By Julia-Ambra Verlaine 

Oil prices erased earlier losses and closed higher Thursday after signs of discord over supply cuts among the Organization of the Petroleum Exporting Countries and other major producers sparked a volatile trading session.

U.S. crude futures for July delivery closed up 0.3% at $37.41 a barrel. Easing coronavirus lockdowns and historic oil output cuts by large producers have helped spur the recent climb in oil prices -- though they are still down around 40% since the beginning of the year.

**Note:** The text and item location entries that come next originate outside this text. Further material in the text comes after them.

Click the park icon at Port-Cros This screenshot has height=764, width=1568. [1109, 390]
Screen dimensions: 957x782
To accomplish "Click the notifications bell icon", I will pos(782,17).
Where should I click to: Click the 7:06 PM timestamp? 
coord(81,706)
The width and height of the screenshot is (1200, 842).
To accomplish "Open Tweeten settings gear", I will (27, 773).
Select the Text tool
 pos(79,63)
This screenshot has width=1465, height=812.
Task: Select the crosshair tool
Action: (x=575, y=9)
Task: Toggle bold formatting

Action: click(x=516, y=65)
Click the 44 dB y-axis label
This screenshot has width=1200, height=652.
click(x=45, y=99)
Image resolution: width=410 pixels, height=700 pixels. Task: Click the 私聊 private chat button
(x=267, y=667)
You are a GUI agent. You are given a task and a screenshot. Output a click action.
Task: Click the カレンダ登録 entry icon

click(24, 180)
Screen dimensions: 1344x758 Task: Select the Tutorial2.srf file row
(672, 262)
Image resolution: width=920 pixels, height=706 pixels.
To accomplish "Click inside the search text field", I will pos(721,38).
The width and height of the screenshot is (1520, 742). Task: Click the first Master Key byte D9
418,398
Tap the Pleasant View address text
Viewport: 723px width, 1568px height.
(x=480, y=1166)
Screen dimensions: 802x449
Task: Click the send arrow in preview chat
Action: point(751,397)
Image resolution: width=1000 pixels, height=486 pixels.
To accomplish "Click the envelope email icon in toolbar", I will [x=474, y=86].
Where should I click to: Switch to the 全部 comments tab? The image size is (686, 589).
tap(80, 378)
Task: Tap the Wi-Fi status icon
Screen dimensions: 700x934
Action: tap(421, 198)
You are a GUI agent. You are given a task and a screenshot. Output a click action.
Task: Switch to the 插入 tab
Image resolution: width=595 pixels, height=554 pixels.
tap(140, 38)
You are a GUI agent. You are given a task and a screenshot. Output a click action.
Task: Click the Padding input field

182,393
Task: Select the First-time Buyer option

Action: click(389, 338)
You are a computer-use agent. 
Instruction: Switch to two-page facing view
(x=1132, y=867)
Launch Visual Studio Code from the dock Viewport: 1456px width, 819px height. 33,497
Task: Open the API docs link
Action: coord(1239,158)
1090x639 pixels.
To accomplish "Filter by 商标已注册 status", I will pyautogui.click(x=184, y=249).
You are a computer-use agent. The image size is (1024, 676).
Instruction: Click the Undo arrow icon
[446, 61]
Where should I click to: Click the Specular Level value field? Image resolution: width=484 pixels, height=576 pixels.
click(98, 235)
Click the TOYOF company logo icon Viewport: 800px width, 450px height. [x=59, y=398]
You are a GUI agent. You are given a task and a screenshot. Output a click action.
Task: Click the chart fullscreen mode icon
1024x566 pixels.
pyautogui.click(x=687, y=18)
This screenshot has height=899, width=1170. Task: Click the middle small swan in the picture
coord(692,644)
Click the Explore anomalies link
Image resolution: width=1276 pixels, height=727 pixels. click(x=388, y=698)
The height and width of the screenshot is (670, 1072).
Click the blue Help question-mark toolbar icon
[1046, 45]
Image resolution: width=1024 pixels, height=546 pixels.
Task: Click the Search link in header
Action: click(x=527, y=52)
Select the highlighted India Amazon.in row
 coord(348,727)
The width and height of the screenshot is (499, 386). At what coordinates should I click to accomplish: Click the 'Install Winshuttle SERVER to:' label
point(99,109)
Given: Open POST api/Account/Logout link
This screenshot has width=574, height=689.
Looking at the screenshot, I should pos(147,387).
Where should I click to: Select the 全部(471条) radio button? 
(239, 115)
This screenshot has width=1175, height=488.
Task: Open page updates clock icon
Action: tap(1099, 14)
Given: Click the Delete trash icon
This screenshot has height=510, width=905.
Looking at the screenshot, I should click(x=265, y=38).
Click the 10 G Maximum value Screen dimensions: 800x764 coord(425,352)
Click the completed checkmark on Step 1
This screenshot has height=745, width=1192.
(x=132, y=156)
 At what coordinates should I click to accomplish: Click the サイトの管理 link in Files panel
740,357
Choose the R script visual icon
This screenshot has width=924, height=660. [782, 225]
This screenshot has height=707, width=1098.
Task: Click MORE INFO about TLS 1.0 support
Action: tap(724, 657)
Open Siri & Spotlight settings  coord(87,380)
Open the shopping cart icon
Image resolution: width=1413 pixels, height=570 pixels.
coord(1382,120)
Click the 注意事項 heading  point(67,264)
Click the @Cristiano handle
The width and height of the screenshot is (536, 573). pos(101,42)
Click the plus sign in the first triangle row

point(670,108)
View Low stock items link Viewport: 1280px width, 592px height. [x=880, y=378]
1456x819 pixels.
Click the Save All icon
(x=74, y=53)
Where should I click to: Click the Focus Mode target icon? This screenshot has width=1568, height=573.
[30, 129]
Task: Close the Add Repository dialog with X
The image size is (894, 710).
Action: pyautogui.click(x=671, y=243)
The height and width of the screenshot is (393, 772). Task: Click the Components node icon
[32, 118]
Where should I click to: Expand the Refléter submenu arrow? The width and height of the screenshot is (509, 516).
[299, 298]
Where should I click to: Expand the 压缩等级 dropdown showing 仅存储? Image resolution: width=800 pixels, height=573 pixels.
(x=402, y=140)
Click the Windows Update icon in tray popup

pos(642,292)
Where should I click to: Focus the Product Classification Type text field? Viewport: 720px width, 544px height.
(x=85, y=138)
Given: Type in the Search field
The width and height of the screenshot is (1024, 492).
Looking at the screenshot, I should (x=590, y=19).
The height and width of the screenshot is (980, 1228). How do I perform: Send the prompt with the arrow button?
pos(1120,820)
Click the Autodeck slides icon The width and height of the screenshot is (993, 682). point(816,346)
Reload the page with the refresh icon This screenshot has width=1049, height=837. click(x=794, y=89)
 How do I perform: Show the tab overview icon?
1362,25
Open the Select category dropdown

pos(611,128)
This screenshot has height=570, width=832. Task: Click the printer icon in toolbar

Thursday's initial slip followed the cancellation of a hastily called meeting that was supposed to take place Thursday among a 23-country coalition known as OPEC-plus.

"You have to wonder why OPEC+ even brought up the 'special' meeting when it only cast doubt on the existing plan," says Bob Yawger, director of the futures division at Mizuho Securities USA, in a note to clients.

Saudi Arabia, the de facto leader of OPEC, and Russia informally agreed Wednesday to extend supply cuts of 9.7 million barrels a day an extra month through July, revisiting output curbs every month.

Negotiations have been held up by insistence from the Russians and Saudis that countries such as Nigeria, Iraq, and Kazakhstan, which have repeatedly flouted their cut quotas, promise to improve -- or even retroactively correct -- their compliance rates.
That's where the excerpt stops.